MIT researchers are using a novel technique to calculate an underappreciated benefit of environmental regulation: the economic gains that come from having a healthier population with less pollution-induced sickness and death.
Initial analyses show significant health-related economic gains stemming from U.S. air-pollution regulation from 1975 to 2000 -- but also economic losses caused by the air pollution that remained.
Other analyses predict health-related economic gains from air-pollution and climate-change policies now being considered by China. "Even these first estimates can provide valuable information for Chinese policymakers as they try to make important policy decisions that will have impacts around the world for many years to come," said Kira Matus (S.M. 2005), a member of the research team.
Epidemiological studies have shown that specific pollutants cause specific health problems ranging from cough to congestive heart failure and even premature death.
"Such adverse health outcomes are not just quality-of-life issues," said Matus, who received her degree through MIT's Engineering Systems Division. "They incur a real cost to the economy, both in the provision of health services and in the labor and leisure time that's lost every time an individual becomes ill."
Thus, while regulation that cuts pollution can be costly, it also can bring economic gains by improving people's health as well as labor productivity -- gains that must be recognized in cost-benefit analyses. "In fact, the biggest economic benefits of an environmental policy are often those associated with improved human health," said John Reilly of the MIT Joint Program on the Science and Policy of Global Change and MIT's Laboratory for Energy and the Environment.
To calculate those economic benefits, Matus, Reilly, Trent Yang (S.M. 2004) and Sergey Paltsev at the Joint Program turned to the MIT emissions prediction and policy analysis (EPPA) model.

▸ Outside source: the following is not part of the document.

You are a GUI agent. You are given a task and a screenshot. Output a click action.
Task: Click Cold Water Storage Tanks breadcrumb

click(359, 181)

This type of model is widely used to estimate the cost of reducing emissions, but has not been widely used to estimate the impacts on the economy of damage to human health. The research team therefore developed a new method for incorporating health effects into the model to show those economic impacts.
After generating an estimate of emissions, the model uses published health data to calculate the resulting occurrences of specific diseases. Each time a disease occurs, the effects on the population -- due to lost work, lost nonwork time and/or increased medicine and hospital costs -- are reflected in the appropriate economic sector within the model. And the model keeps track of pollutant exposures, worker status and the impacts on various age groups over time.

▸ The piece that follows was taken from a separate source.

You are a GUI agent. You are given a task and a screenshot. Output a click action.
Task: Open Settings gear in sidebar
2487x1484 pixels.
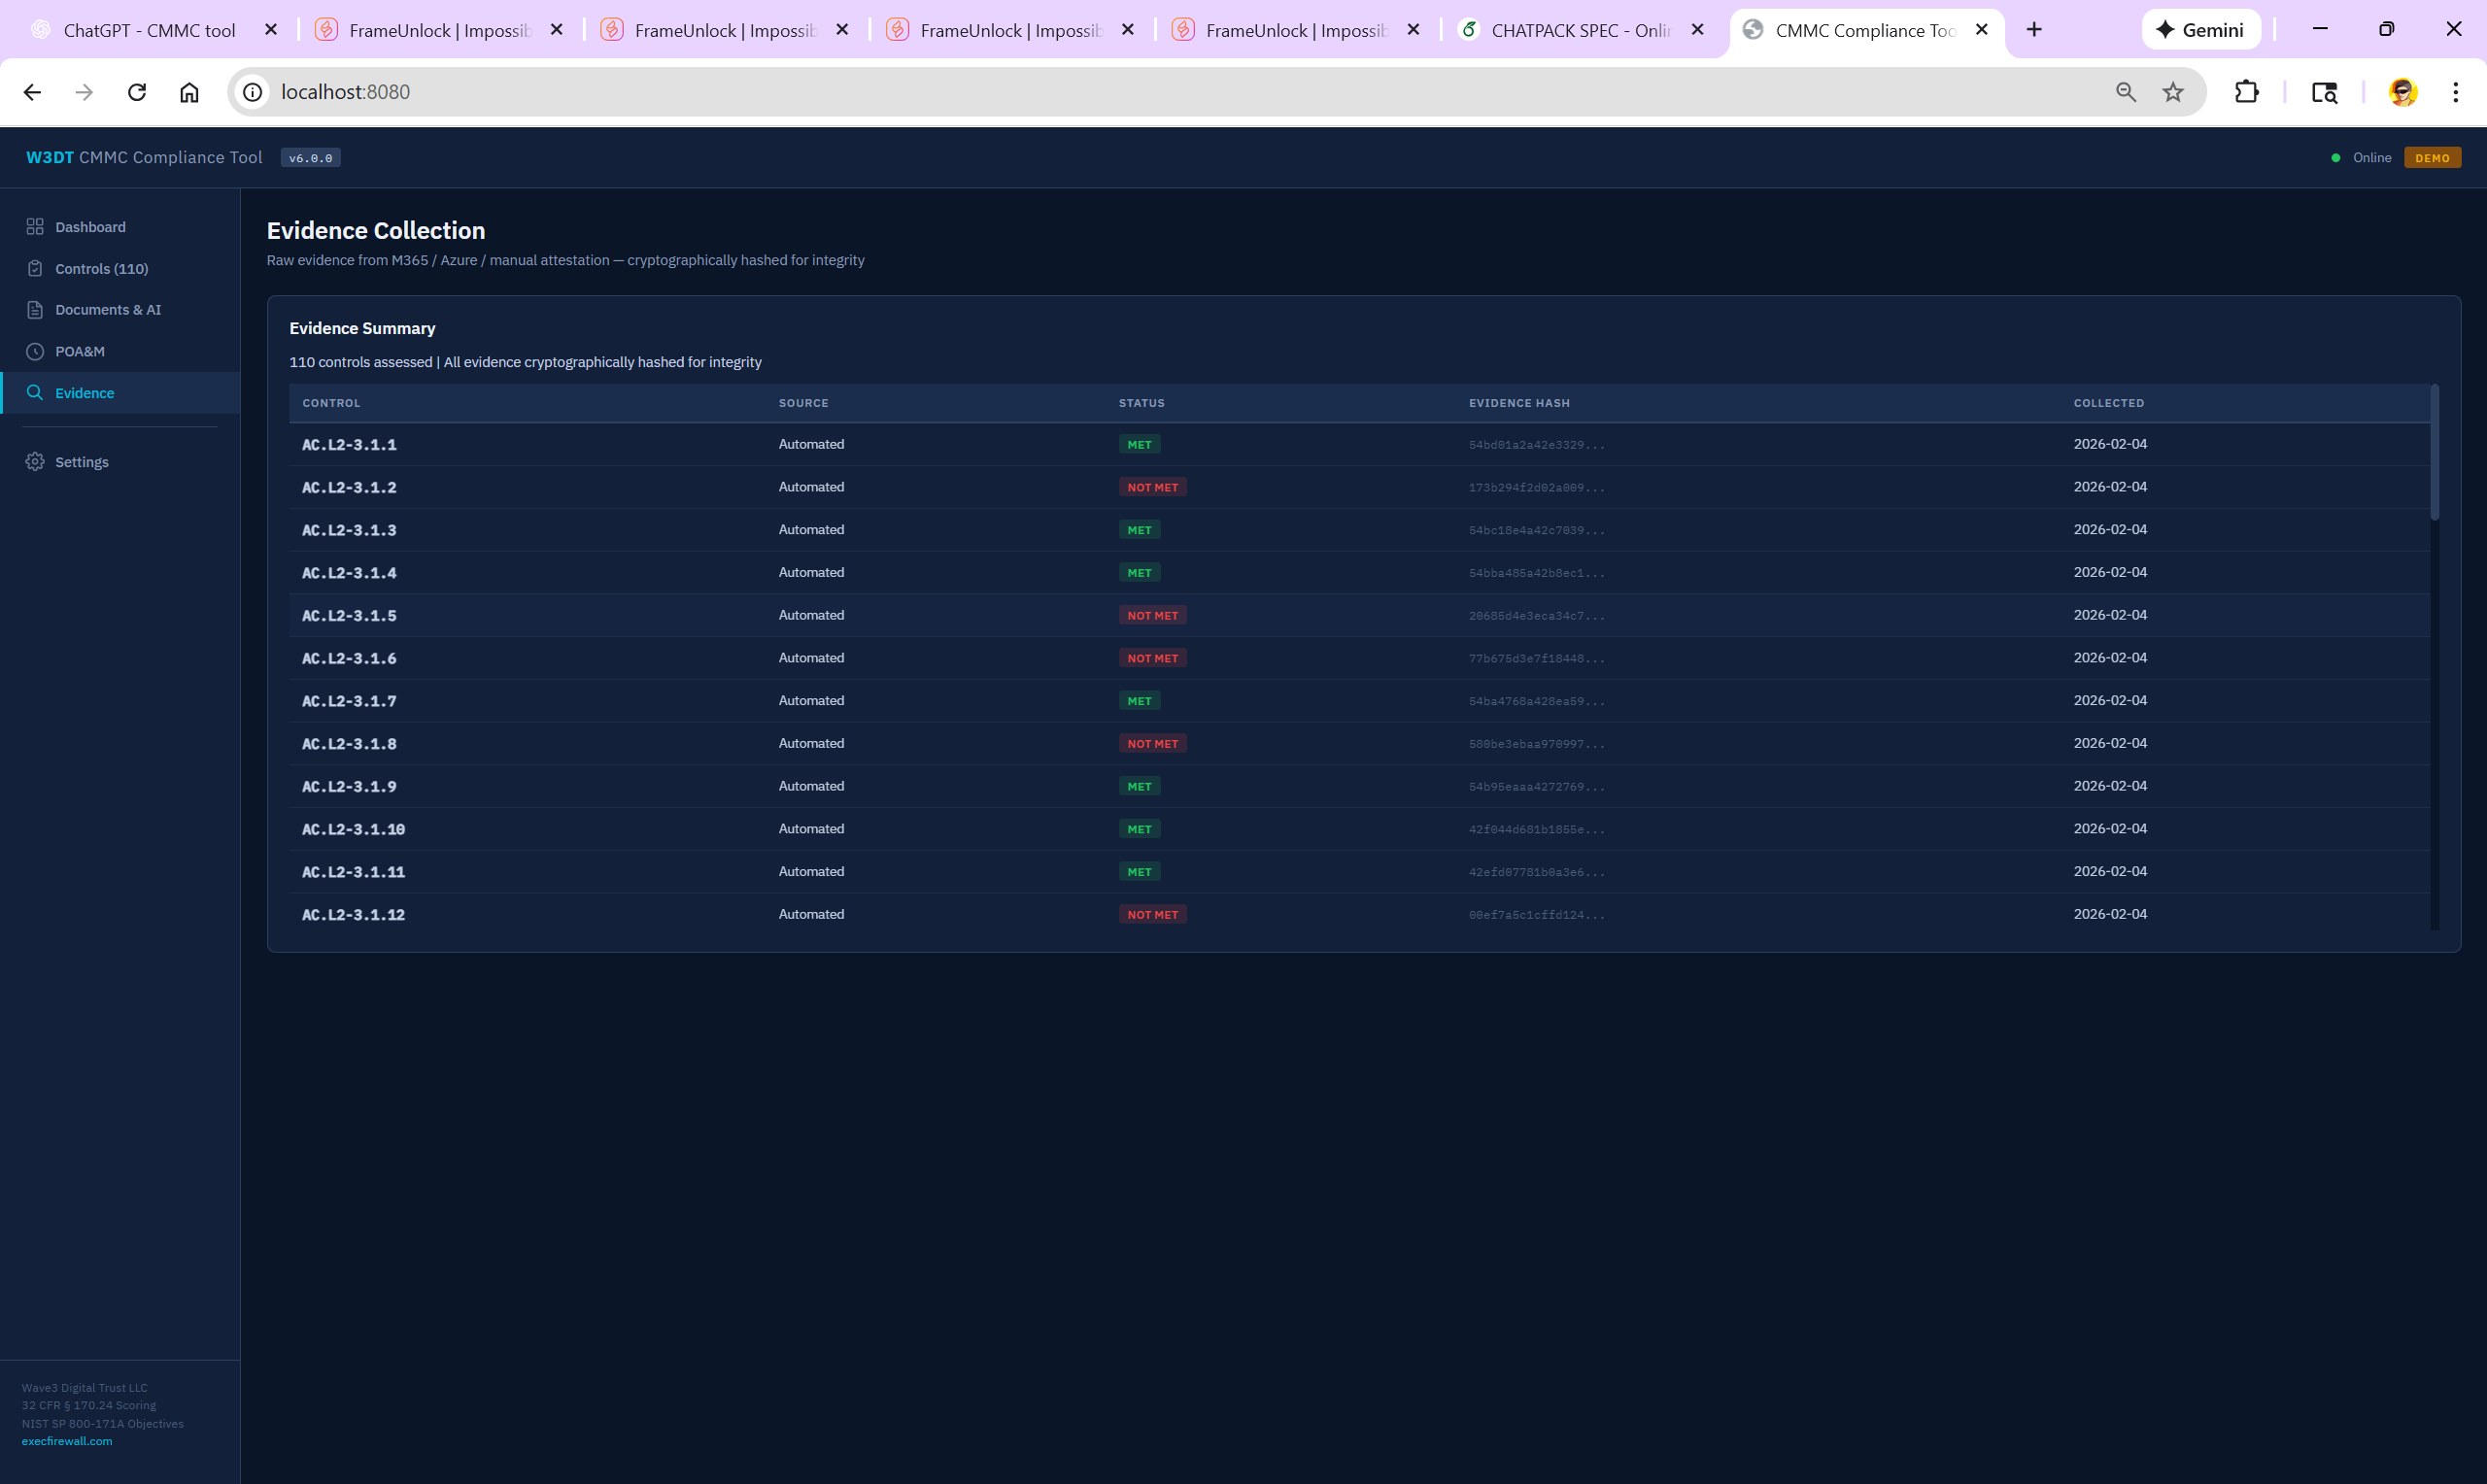[35, 462]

The researchers believe that their new analytical method yields a clearer picture of the economic gains to be achieved by improving health through pollution control. They are now working to better represent the cost of controlling pollution in their analysis. Ultimately, they hope to be able to assess both the costs and the benefits of pollution control consistently within a single model.
This research was supported by the Environmental Protection Agency, the Department of Energy and a group of corporate sponsors through the Joint Program on the Science and Policy of Global Change.